The FCC should cast aside the false distinction between edge providers and end users. There is a better way for the FCC to implement a nondiscrimination principle to keep the Internet open and innovative. Management of the Internet should be based on quantity and timing of traffic and other related cost factors, not on a false distinction. A nondiscrimination rule that precludes discrimination or prioritization based on the identity of the user or use leaves more than sufficient room for traffic management that is based on quantity of traffic generated, timing of traffic generation, and other related cost factors; in other words, usage-based pricing, congestion pricing, and other cost-based management techniques are not precluded, despite persistent misrepresentations by opponents of nondiscrimination rules.

Some people find content delivery networks like Akamai confusing. I don’t understand the confusion, to be honest. Akamai is an end user. Like the rest of us end user / edge providers, Akamai has relationships and conversations with various end users, and to do so, it relies on various access providers. Though we might not describe ourselves as such, many of us who use peer-to-peer file sharing applications also act as content delivery networks, although perhaps on a smaller scale and in a more distributed fashion. Neither Akamai nor those of us who use peer-to-peer applications is thereby transformed into a broadband Internet access service; we are simply end users.

In these confused discussions of “edge providers” and “end users,” some folks at the FCC also point to “two-sided market” theory. This theory, expressed by the FCC Chairman once as involving Netflix and a cable company, oversimplifies the webs of relationships that exist among end users to create the Internet ecosystem and overstates the role of access providers in facilitating those relationships. The idea of “two-sides” does not account for the many (many) sides of the markets and non-markets on the Internet, and it also largely ignores the spillovers from user generated public and social goods that are perhaps the most important reasons that an open Internet is socially valuable (see my book, Infrastructure). When we use WordPress or Wikipedia to have extended conversations with many different end users distributed around the world, the access providers that we rely on (Comcast, Cogent, etc.) are not mediating a two-sided market; nor is WordPress or Wikipedia or Tumblr. To frame our conversations and relationships as though there are two parties in a market-mediated transaction distorts and cheapens them.

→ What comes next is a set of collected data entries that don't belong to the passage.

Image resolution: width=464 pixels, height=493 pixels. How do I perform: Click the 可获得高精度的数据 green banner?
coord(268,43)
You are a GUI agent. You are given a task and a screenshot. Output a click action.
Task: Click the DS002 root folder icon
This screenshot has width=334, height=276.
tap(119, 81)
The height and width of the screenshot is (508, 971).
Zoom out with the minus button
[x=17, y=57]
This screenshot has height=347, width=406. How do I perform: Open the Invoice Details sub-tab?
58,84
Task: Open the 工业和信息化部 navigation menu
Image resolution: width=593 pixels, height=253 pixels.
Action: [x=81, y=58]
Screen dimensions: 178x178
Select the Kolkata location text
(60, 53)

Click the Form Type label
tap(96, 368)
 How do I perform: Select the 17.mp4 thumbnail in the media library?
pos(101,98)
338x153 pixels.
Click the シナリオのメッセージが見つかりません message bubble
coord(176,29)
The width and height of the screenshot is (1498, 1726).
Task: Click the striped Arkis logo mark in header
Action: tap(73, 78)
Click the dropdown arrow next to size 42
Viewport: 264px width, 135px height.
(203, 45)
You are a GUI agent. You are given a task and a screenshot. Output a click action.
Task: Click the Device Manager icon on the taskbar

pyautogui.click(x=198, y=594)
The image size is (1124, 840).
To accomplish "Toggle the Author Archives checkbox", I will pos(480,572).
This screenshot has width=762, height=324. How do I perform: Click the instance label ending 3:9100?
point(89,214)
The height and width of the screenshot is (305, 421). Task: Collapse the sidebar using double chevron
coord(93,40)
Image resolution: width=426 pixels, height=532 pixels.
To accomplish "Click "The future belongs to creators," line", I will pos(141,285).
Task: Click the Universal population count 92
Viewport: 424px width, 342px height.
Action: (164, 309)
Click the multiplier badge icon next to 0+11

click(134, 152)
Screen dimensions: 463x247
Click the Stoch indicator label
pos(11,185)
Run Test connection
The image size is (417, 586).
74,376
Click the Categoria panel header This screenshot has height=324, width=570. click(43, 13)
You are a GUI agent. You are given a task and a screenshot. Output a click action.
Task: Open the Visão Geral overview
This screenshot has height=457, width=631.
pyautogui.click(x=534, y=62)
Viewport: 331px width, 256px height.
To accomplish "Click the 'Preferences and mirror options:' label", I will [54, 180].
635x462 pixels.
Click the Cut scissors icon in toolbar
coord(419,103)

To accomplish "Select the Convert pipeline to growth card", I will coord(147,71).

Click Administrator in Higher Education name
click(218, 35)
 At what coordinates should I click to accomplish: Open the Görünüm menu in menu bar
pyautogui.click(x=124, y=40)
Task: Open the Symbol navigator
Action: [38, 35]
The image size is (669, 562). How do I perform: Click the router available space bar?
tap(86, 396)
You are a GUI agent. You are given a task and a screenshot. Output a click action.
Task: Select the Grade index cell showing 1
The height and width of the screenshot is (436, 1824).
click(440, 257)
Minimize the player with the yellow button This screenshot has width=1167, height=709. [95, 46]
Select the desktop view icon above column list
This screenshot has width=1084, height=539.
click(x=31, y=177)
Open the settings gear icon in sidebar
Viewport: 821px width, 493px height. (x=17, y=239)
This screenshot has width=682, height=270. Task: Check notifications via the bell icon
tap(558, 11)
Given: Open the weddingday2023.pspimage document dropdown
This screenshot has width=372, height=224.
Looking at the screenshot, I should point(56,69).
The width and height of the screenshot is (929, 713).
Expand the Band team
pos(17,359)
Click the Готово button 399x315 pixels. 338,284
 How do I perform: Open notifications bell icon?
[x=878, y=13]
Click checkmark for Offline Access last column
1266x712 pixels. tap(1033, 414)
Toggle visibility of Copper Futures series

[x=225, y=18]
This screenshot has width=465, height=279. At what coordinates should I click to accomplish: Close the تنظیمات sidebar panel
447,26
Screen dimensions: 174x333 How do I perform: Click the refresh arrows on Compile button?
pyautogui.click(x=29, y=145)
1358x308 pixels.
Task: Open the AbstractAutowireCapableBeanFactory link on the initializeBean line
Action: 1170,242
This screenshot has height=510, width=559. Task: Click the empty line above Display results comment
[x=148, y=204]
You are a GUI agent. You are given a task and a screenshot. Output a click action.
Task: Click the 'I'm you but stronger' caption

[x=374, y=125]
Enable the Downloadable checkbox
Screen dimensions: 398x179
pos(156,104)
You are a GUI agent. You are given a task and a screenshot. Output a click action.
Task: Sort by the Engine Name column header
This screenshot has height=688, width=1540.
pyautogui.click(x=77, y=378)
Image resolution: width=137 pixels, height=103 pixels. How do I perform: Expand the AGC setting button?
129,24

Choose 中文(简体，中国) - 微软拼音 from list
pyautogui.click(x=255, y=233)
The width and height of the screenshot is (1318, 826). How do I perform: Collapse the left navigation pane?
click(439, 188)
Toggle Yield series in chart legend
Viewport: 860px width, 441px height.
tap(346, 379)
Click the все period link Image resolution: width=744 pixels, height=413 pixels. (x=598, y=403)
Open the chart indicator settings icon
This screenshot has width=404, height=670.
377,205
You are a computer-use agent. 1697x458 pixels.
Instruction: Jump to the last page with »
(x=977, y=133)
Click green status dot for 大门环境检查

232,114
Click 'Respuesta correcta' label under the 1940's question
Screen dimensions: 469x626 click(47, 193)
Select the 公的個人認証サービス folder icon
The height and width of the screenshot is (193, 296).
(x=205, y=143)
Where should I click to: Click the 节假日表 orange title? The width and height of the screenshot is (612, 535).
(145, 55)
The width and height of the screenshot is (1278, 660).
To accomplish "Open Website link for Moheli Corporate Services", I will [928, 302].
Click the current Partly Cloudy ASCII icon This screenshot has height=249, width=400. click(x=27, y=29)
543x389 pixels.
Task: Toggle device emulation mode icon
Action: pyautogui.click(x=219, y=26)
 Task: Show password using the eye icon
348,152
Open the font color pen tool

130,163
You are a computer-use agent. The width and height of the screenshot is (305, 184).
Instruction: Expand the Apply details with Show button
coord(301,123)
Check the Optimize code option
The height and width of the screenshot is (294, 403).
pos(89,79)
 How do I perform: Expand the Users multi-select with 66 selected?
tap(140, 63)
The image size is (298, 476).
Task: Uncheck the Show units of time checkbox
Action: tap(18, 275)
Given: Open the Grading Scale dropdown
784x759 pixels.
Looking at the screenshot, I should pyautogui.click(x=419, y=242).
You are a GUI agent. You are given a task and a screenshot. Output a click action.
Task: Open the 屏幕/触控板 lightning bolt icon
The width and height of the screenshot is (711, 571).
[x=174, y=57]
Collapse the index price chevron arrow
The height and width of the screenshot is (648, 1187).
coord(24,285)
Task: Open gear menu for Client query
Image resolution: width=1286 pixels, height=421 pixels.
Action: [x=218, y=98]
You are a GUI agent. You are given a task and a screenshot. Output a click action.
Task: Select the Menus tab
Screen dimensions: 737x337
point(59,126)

Embedding the false distinction between edge providers and end users in law not only distorts the law and the Internet environment we share, but it also, over time, solidifies the distinction and becomes our reality. It shapes the environment, and we tend to fit the mold provided. The danger of accepting the false and misleading distinction between edge providers and end users today is that it will help the distinction to become reality tomorrow.

I realize that my argument is at odds with the 2010 Open Internet Order, the 2014 NPRM, and the proposals of some open Internet advocates (e.g., Mozilla and others who have proposed creative ideas for regulating only the “edge provider” side of things). So be it. Those same advocates admit that their proposals might not be the best path forward. The FCC has a track record of losing unanimously in court with creative legal gymnastics, and should abandon the entire framework of distinguishing between giant companies and the little guys. All of us pay for Internet access and the FCC needs the authority—whether it uses that authority or not—to ensure that access remains open and free.

The wonderful thing about the Internet and its end-to-end architecture is that we all are capable of being providers, having conversations at the edge without having to include access providers in our conversations.